First assignment: Writing a ROS wrapper for an existing library


Due date: Monday March 3 2014

Domain

We use a Grid World introduced by Parr and Russell to evaluate the behavior of an agent in a stochastic partially-observable domain. Robotic domains are usually both stochastic (because actions may fail and lead to several different outcomes), and partially-observable (because the robot sees the world through it's sensors, and can always see only a portion of it).
The world looks like this:

The agent starts in the bottom left corner and has to reach the top right corner. We use a coordinate system (0,0) in the starting state and (3,2) in the goal state.

Actions: the actions available to the agent in the plan are ActMove_N, ActMove_E, ActMove_S, and ActMove_W.
Perceptions: the agent can perceive whether or not there is an obstacle in the square that is immediately east and west from it. There are four possible combinations: no obstacle on east and no obstacle on west, obstacle on east but not obstacle on west, no obstacle on east but obstacle on west, obstacle on both sides. These for conditions are represented by the following four atomic conditions which can be used in the plan:  LF_RF, LF_RO, LO_RF, LO_RO. Furthermore, the agent can perceive whether or not it is in a final state, testing the atomic condition FinalState. Both (3,2) and (3,1) are final states.
Transitions: when an agent chooses an action and perform it, the environment transitions to the next state. We will consider two version of the transitions, one is deterministic, while the other one is stochastic. With deterministic transitions actions always succeed. Therefore, if an agent perform the action ActMove_N it will always move one step north, unless there is an obstacle in that direction, in which case it will stay put. With stochastic transitions, however, each action has 0.8 probability of success and a 0.1 probability of moving the agent towards one of two orthogonal directions. Therefore, if the agent performs the actions ActMove_N it will move one step north with probability 0.8, one step east with probability 0.1, and one step west with probability 0.1. After having determined the direction, if there is an obstacle in that direction the agent stays put.
Cost: Each action costs the agent 1/MAX_N where MAX_N is the maximum number of actions allowed. In our implementation MAX_N = 30. Reaching the goal state (3,2) rewards this agent with a +1, while reaching the state (3,1) penalizes the agent by -1. Note that (3,1) is also a terminal state, so once the agent ends up there there is no way out. For instance, if an agent reaches the goal in 7 steps, it's total reward will be 1 (for the goal) - 7/30 = 0.7666. If the agent ends up in the trap (3,1) in 4 steps its reward is -1 - 4/30 = -1.1333. The maximum possible reward is obtained by reaching the goal in 5 steps and is 1 - 5/30 = 0.83333. The worst possible reward is obtained by reaching the trap in 30 steps (the maximum number of steps) and is -2.

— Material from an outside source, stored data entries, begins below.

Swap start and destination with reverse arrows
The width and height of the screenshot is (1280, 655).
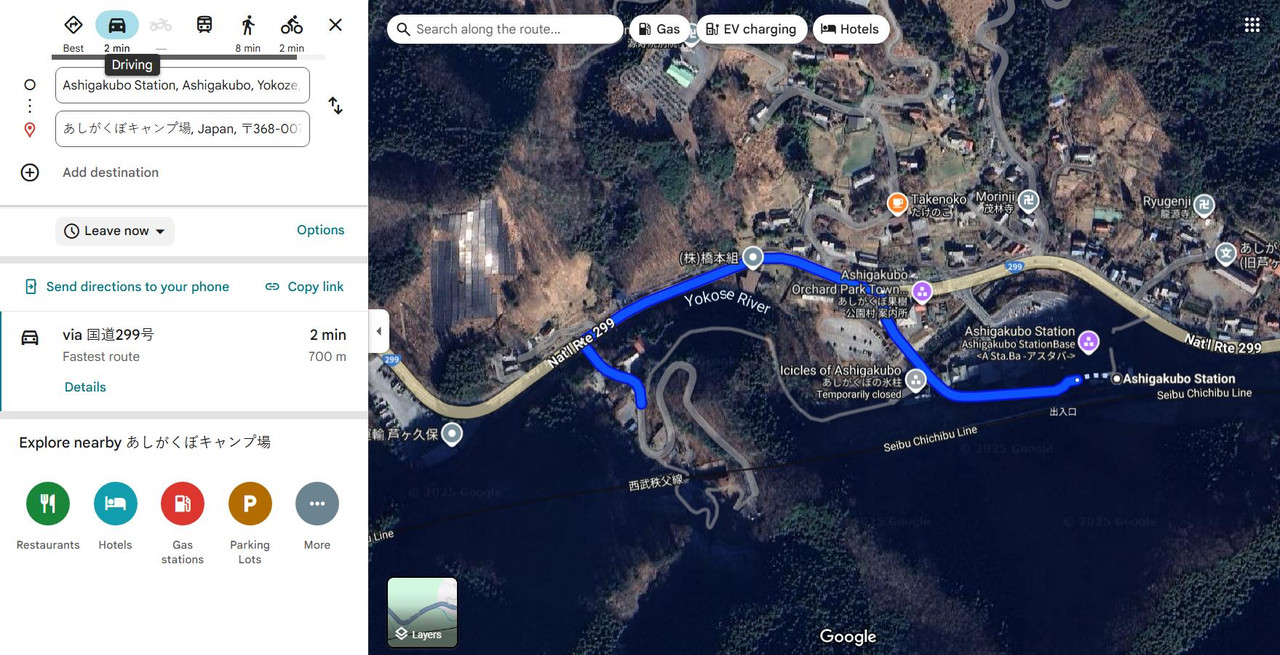pyautogui.click(x=335, y=106)
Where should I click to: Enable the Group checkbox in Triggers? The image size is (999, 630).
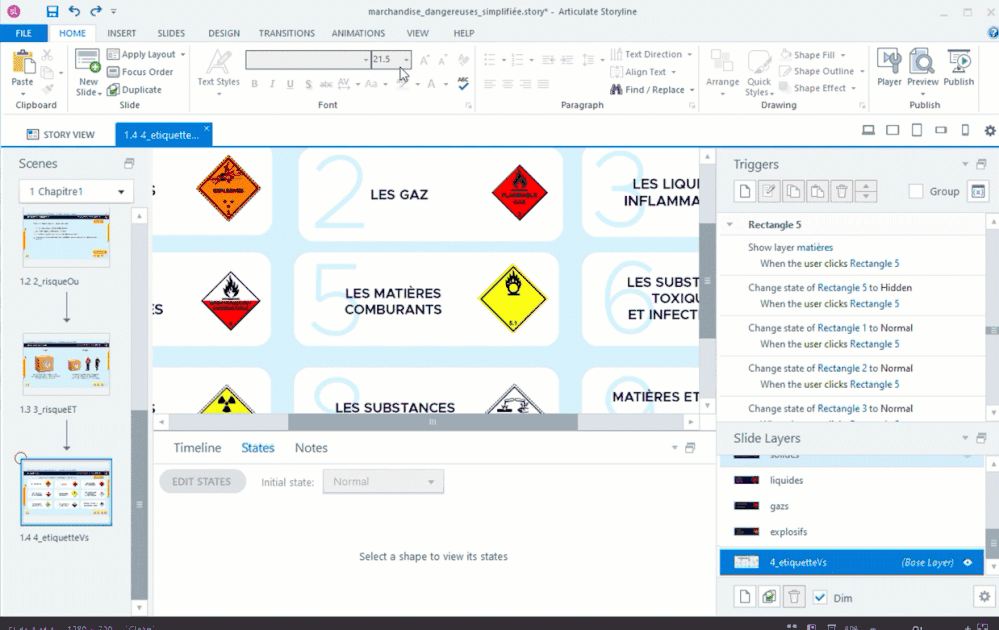pyautogui.click(x=916, y=192)
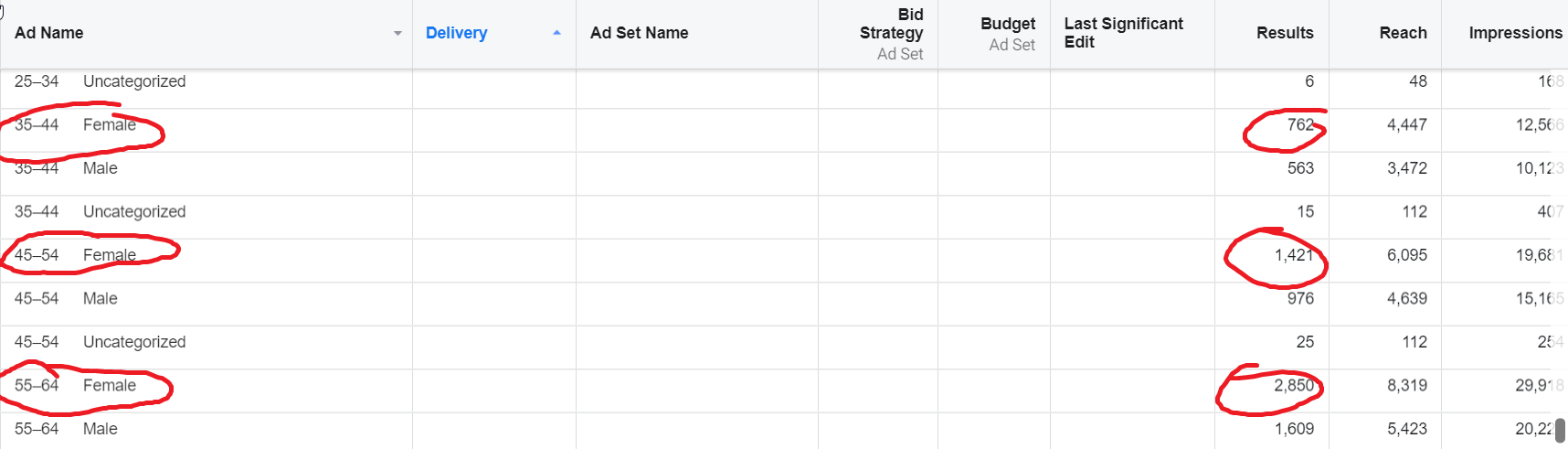The image size is (1568, 449).
Task: Sort by the Delivery column header
Action: point(456,33)
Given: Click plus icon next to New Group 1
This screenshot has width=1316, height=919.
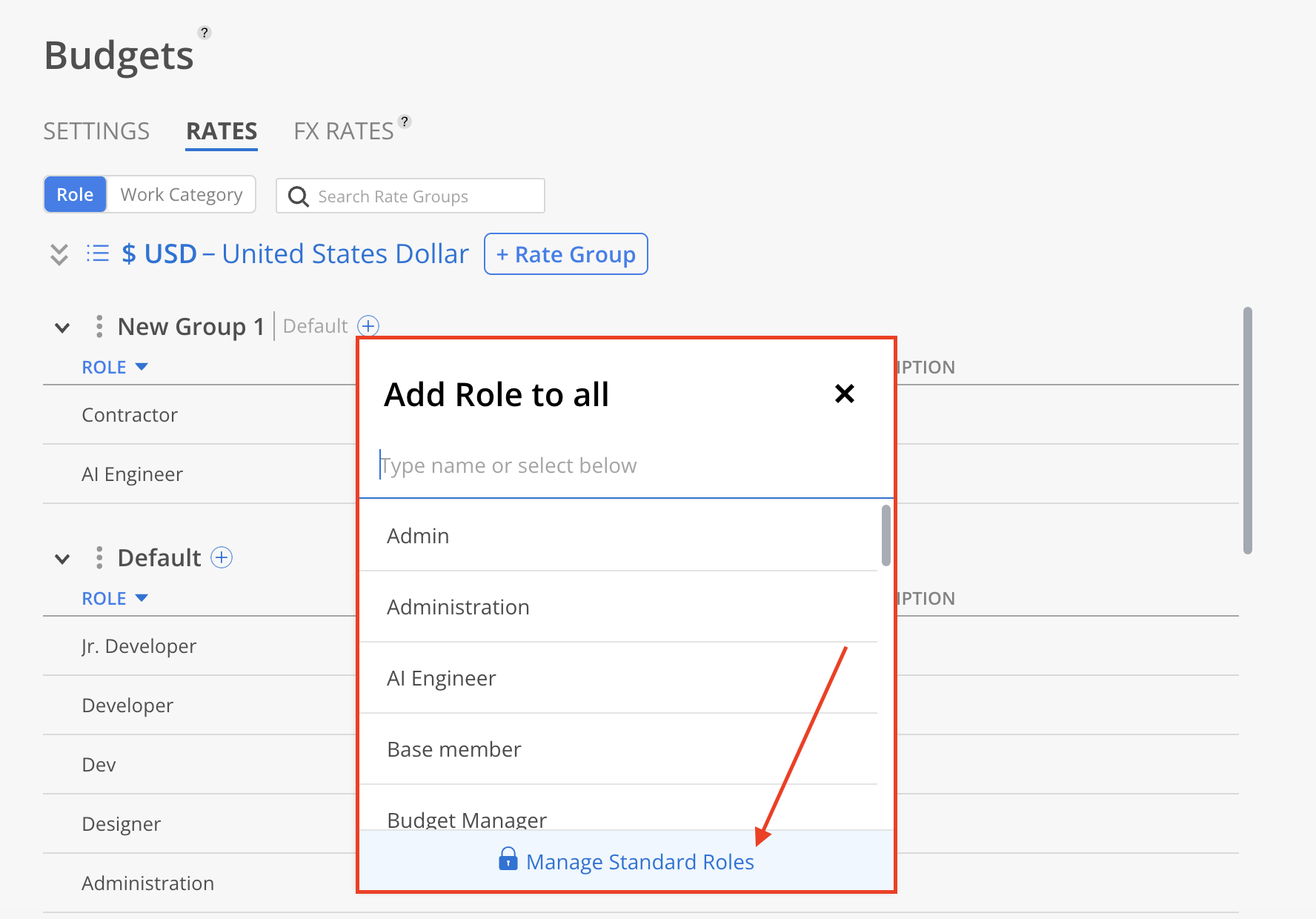Looking at the screenshot, I should click(368, 326).
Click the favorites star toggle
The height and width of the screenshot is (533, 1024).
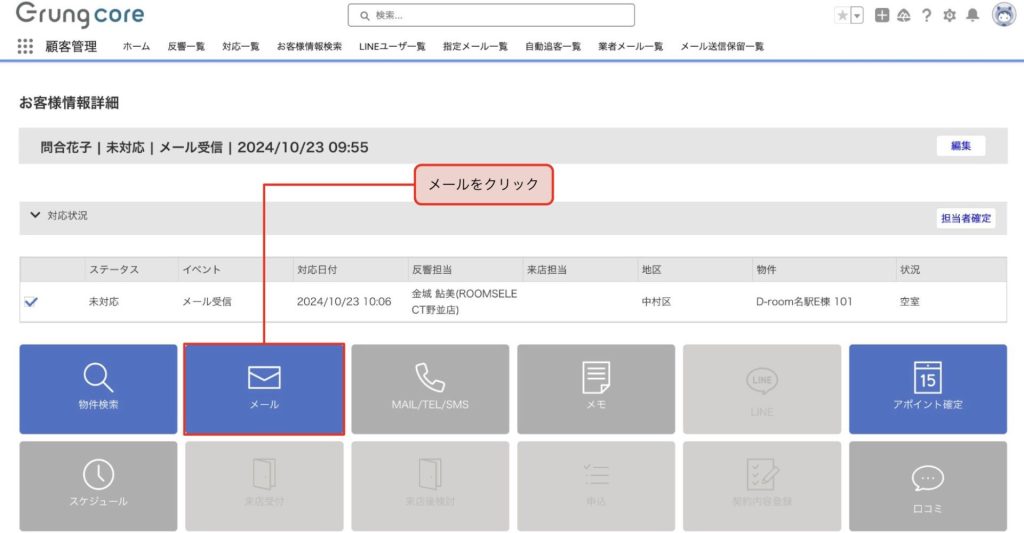click(x=842, y=15)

It is significantly more difficult to write a plan for the stochastic version of the domain, therefore we will start with the  determinstic one.

Software

The software you need is:

pnp.zip - PNP Library. We have covered in class how to compile it and set the environment variables PNP_INCLUDE and PNP_LIB. Generate the documentation with doxygen to see a quick reference guide on how to use PNP with your domain.

gridworlds.zip - an implementation of the domain described above.

helloworld.zip - an implementation of a simple hello world plan, that you can use as an example of the classes you need to implement to connect PNP to a given domain.

ultrajarp.zip - the editor for plans.

The main file in gridworld has a couple parameters you can set:

Specification

Write a plan for the deterministic version of the domain, that is assuming that the actions always succeed.

Create two ROS nodes, one that wraps PNP, and the other one that runs Gridworld.

There are multiple ways to fulfill this specification, and I am happy to evaluate different solutions.
The highest grade that can be obtained solving the deterministic domain is 9/10.

In order to obtain a 10, you must write a plan for the stochastic domain that performs better than the plan I provided. My plan is in gridoworlds/plans/sto_grid_base.pnml. This plans is a lower bound for plans that solve this problem on the stochastic domain, for reasons that are out of the scope of this class. Therefore, for your plan to be good, it must be better than this plan. In order to evaluate your plan, change line 24 to true. The program will print out the average reward and a confidence interval. The plan I provided evaluates to 0.322788 +-0.00254998, so your plan must do better than 0.325 in a statistically significant way ( the result is in the form m+-i, if m-i > 0.325 you are good).